Lebih lanjut, Suharso menilai, sistem proporsional terbuka kurang menghargai partai politik sebagai lembaga politik.
Padahal, kata dia, partai politik diberikan amanat konstitusi, untuk merekrut warga negara yang memenuhi syarat menjalankan pemerintahan, baik di eksekutif maupun legislatif, secara langsung.
"Partai politik harus diperkuat sebagai lembaga yang melahirkan kader-kader bangsa untuk mengurusi pemerintahan," pungkasnya.
Sebelumnya, Ketua Umum Partai Amanat Nasional (PAN) Zulkifli Hasan mengatakan, UU Pemilu belum saatnya direvisi.
"Tentu alasan (revisi UU Pemilu) yang dikemukakan adalah untuk memperbaiki kualitas pemilu itu sendiri. Namun demikian, PAN berpendapat bahwa UU tersebut belum saatnya untuk direvisi," kata Zulkifli Hasan dalam keterangan tertulis, Senin (25/1/2021).
Menurut Zulkifli, payung hukum yang ada saat ini terkait pelaksanaan Pemilu, masih sangat baru yaitu secara formal diterapkan dalam kurun waktu 4-5 tahun terakhir.
Oleh karenanya, ia menilai, belum saatnya dilakukan revisi UU tersebut. Meski demikian, beleid tersebut cukup disempurnakan melalui aturan turunan.
"Sejauh ini penyelenggaraan pemilu yang dilakukan dengan payung hukum UU ini berjalan cukup baik. Meskipun tentu ada hal-hal yang perlu disempurnakan di dalam aturan turunannya," ujarnya.
Baca juga: Wakil Ketua Komisi II: Dalam Draf RUU Pemilu, Pilkada Digelar 2022 dan 2023
Zulkifli juga mengatakan, revisi UU Pemilu tidak mudah, lantaran banyak kepentingan yang harus diakomodir seperti kepentingan partai politik, pemerintah pusat dan daerah, penyelenggara pemilu dan masyarakat.
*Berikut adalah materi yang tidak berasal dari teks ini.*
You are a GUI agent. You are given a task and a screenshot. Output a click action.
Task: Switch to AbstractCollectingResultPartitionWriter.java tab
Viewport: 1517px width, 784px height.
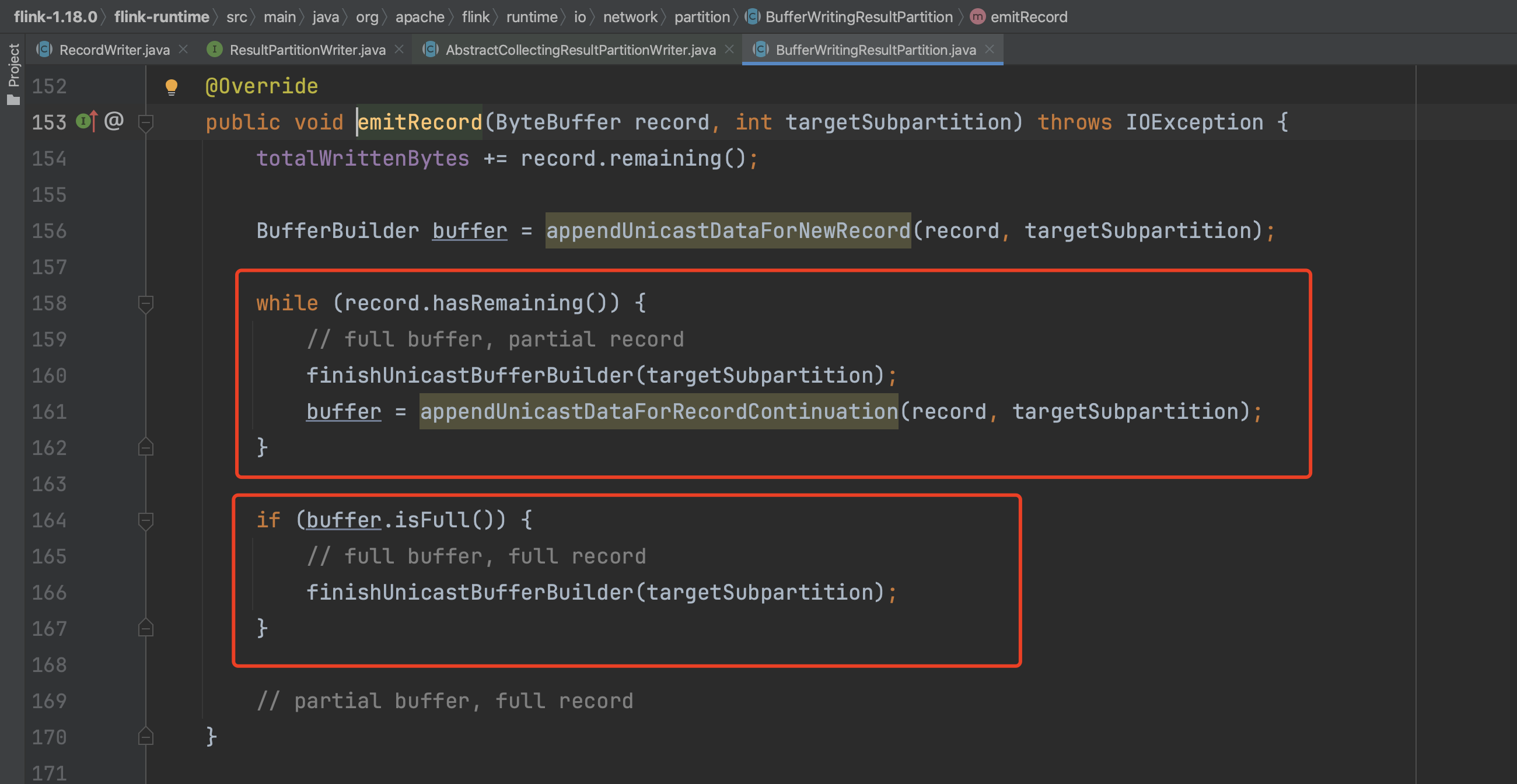(580, 50)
Oleh karenanya, ia mengajak semua pihak lebih baik memperkuat persatuan yang sempat terbelah saat Pemilihan Presiden (Pilpres).
"Kita harus meyakini bahwa persaudaraan kebangsaan adalah modal utama kita dalam membangun bangsa Indonesia ke depan," ucapnya.
Simak breaking news dan berita pilihan kami langsung di ponselmu. Pilih saluran andalanmu akses berita Kompas.com WhatsApp Channel : https://www.whatsapp.com/channel/0029VaFPbedBPzjZrk13HO3D. Pastikan kamu sudah install aplikasi WhatsApp ya.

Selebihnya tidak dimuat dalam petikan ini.